Софи уже забыла, когда наряжалась в последний раз, чтобы пойти куда-нибудь вечером, поэтому тщательно готовится к выходу, что требует немало времени. Она выбирает платье, которое Томас купил ей перед самым отъездом, но так и не видел ее в нем. Бледно-лиловый шифон, прошитый медными нитями, мягкими складками ниспадает вокруг ее тела. Вначале она беспокоилась, что платье слишком смелое — вырез очень низкий, и сквозь отверстия видны плечи, — но теперь это не кажется существенным. Она не сомневается, что это Агата помогала Томасу выбрать фасон, потому что легко представить себе Агату в таком платье, сшитом по последней моде, к тому же подруга всегда уговаривала ее купить что-нибудь в этом роде. Она и думать не смеет о том, сколько оно могло стоить — все эти изысканные детали: свободный лиф, плетеный пояс из атласа либерти и рукава из гофрированной газовой ткани, перехваченные атласом. При каждом шаге в этом платье она вся мерцает — свет играет на ткани, украшенной блестками, и на бахроме.

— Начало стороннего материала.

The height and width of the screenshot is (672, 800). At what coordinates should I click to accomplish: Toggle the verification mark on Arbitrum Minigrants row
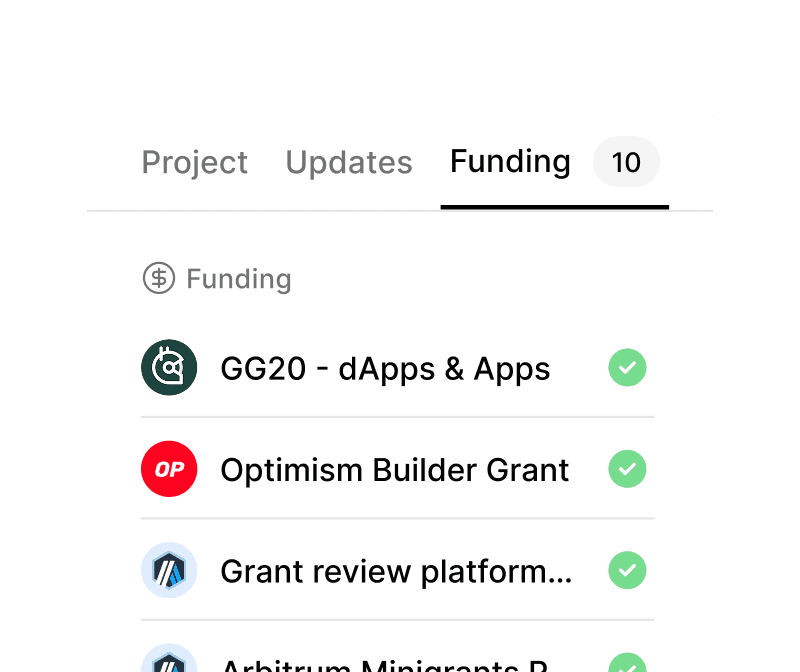pos(627,663)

Она закалывает шпильками волосы в высокую прическу с валиком и прикрепляет к платью цветок из шелка. Лиловый веер, подходящий по цвету, и сверкающее ожерелье завершают весь облик.
Еще раньше днем, пока Томас сидел в своем кабинете, она достала для него вечерний костюм. Софи обнаружила его, когда разбирала чемодан с вещами. Все остальное было заношенным и грязным. Когда Софи принюхалась к одежде, в которой он собирал образцы, ей представилось, что все пропахло джунглями, старые ботинки перепачкались глиной, к выщербленным подошвам присохли листья. Сам того не подозревая, он привез домой больше напоминаний о джунглях, чем это входило в его планы. Среди всей этой кучи старья и грязных лохмотьев, которую она впоследствии выбросила, находился великолепный черный костюм, к нему рубашка, галстук и даже гетры. Когда он мог все это носить? Она поднесла пиджак к лицу и вдохнула. Он слегка пропах сигарным дымом.